A statute of limitations (SOL) sets the amount of time a victim or prosecutor has to file a lawsuit. Typically, if you file a lawsuit after the SOL expires, your case will be dismissed. North Carolina has very different criminal and civil sexual abuse statutes of limitations.
Typically, the statute of limitations that applies is the one that was in place at the time of the sexual abuse. This means that even if a SOL has been lengthened since the incident, it may not renew a time-barred claim.
In a civil lawsuit, a victim of sexual abuse demands compensation and damages from his or her abuser. You may be entitled to economic and non-economic damages, including compensation for your pain and suffering.
Unlike many states, North Carolina does not have a specific statute of limitations for sexual abuse claims. Instead, victims are covered by the standard civil SOL. You must file your civil claim within:
- Adult sexual assault: three years from the event, and
- Child sexual assault: three years from the victim’s eighteenth birthday.
However, North Carolina courts have applied the discovery rule in some sex abuse cases involving repressed memories. If you were unaware of the sexual abuse, the SOL may not start to run until you could have reasonably discovered the abuse. If you have questions about the SOL in your case, contact a personal injury lawyer immediately for help.
If sexual abuse occurs at your workplace, you may also have a sexual harassment lawsuit under federal law.
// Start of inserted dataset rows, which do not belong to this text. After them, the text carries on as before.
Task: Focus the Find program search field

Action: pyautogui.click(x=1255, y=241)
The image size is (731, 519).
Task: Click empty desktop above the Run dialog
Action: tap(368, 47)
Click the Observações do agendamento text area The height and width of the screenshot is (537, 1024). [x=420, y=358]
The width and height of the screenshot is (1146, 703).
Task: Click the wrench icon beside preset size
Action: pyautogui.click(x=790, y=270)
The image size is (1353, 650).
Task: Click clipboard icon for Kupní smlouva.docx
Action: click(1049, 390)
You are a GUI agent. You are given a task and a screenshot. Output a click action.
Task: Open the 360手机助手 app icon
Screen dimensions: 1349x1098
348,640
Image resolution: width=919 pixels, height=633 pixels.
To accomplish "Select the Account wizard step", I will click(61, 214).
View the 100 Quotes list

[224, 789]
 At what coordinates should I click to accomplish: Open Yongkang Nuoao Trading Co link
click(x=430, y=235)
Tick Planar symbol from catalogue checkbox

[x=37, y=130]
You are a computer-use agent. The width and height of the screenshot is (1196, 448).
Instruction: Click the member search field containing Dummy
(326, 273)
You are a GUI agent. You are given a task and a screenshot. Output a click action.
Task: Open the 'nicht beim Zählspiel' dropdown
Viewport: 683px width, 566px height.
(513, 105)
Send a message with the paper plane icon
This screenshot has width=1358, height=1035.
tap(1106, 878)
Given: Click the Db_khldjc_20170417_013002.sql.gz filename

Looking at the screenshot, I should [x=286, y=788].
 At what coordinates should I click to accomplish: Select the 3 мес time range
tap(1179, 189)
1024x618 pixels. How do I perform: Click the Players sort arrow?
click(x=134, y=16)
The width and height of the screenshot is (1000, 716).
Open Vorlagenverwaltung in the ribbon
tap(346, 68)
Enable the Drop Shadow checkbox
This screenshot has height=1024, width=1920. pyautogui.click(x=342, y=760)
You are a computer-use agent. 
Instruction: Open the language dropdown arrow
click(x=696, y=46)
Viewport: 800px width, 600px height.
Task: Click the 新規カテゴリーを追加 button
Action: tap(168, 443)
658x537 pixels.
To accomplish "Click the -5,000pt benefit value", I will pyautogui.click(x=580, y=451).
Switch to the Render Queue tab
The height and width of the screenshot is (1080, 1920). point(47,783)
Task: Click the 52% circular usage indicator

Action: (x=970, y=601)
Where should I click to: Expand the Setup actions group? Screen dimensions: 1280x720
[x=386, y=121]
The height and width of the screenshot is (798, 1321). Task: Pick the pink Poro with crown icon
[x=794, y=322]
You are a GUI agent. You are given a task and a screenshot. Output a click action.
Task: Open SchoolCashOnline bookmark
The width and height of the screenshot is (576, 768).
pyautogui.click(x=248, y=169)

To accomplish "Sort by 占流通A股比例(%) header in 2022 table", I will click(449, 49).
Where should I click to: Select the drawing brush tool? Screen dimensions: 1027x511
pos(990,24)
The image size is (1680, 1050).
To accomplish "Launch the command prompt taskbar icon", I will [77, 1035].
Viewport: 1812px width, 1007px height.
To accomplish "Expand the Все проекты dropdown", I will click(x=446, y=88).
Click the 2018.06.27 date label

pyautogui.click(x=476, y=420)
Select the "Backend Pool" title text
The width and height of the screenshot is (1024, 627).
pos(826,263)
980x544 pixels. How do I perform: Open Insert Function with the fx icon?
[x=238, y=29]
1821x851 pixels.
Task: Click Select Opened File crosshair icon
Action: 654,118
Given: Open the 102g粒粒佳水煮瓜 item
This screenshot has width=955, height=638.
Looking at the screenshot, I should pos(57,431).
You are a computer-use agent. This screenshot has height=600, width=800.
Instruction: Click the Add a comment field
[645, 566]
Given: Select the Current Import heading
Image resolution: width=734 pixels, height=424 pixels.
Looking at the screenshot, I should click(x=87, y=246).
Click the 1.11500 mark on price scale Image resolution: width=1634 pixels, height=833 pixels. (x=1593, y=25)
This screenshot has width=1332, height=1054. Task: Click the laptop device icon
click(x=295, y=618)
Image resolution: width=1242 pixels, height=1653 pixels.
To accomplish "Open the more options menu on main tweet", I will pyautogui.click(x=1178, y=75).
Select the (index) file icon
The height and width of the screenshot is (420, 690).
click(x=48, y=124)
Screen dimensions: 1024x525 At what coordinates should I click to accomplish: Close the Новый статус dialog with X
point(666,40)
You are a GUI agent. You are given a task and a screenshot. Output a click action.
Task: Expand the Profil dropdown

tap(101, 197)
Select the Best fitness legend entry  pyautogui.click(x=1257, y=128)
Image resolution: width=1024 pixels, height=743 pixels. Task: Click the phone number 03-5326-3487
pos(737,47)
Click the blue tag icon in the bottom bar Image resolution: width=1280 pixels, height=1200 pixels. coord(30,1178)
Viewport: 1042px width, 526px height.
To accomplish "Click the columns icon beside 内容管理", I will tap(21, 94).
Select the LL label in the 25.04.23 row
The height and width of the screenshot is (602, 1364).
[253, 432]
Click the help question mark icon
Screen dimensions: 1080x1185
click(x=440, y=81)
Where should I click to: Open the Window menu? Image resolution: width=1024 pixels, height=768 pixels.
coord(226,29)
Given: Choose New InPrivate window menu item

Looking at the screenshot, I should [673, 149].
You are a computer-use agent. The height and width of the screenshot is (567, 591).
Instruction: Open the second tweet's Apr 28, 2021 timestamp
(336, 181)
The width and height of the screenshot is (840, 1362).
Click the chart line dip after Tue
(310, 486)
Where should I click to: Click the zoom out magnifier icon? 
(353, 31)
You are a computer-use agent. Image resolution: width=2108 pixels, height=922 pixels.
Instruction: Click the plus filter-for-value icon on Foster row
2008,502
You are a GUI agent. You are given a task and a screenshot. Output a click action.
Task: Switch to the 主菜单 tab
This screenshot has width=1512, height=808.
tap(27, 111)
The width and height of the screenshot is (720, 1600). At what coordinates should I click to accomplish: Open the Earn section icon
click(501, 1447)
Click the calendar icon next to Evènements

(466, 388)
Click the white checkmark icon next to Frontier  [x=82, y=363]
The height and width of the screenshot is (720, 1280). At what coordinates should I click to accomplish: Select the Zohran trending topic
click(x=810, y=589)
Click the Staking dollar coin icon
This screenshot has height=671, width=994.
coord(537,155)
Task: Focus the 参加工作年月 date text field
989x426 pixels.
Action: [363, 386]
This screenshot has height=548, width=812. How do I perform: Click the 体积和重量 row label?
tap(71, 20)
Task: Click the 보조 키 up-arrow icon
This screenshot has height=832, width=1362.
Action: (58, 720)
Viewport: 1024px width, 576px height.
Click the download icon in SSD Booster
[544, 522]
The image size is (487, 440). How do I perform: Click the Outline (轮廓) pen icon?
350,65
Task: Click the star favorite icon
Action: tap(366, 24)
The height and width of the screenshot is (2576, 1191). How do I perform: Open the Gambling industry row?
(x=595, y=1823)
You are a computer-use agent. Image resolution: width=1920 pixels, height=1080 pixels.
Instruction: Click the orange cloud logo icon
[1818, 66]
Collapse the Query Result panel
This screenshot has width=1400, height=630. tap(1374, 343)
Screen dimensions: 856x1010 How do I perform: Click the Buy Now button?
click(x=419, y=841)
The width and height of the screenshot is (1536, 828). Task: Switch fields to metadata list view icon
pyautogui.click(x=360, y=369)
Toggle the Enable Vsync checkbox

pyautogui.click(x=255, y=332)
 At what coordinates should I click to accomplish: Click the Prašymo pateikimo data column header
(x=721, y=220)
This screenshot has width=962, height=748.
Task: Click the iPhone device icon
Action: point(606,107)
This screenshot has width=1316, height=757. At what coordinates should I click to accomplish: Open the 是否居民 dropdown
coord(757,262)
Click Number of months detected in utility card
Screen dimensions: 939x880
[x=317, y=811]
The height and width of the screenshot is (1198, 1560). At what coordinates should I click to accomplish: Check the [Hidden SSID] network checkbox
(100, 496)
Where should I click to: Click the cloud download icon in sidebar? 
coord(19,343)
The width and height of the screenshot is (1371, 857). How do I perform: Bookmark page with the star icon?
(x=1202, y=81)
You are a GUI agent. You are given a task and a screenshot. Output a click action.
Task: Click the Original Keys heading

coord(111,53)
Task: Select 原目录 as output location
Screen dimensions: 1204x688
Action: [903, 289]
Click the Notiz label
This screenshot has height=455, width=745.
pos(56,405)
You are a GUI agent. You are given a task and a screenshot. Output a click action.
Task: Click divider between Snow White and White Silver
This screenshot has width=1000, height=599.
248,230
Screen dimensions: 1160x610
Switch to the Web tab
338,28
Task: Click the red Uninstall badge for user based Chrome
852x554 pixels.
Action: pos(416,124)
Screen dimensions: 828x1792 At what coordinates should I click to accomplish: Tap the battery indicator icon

You must file a complaint (or charge) with the Equal Employment Opportunity Commission (EEOC) within 180 days of the sexual abuse or harassment. The EEOC will investigate your claim and determine whether it will pursue a lawsuit on your behalf. If it decides not to litigate your claim, it will issue a Right to Sue letter. You must file a federal lawsuit within 90 days of the EEOC’s Right to Sue letter.
Criminal cases are filed by the State of North Carolina on behalf of a victim. In order to file criminal charges, you must notify the authorities of the sexual abuse. Law enforcement will investigate your claims and a prosecutor may file charges against your abuser. Your abuser may be required to register as a sex offender and may face significant jail time, if found guilty.
There is not a statute of limitations for felony sexual abuse charges. In other words, a prosecutor may file felony charges against a suspected abuser at any time. In misdemeanor cases, a two-year statute of limitations applies. Although felony charges are not time-limited, you should still contact law enforcement as quickly as possible. A prompt report and investigation of sexual abuse may result in stronger evidence—and a better chance that your abuser will serve time.
Sexual assaults and abuse claims can be emotionally draining. They also involve a detailed legal analysis and strict procedural rules. A personal injury lawyer can guide you through the process, educate you about your rights, and offer emotional support. You should also file criminal charges with a law enforcement agency.
If you are facing sexual abuse charges and prosecution, a criminal defense lawyer can help you understand your rights. Time is of the essence, so talk to an attorney as soon as possible.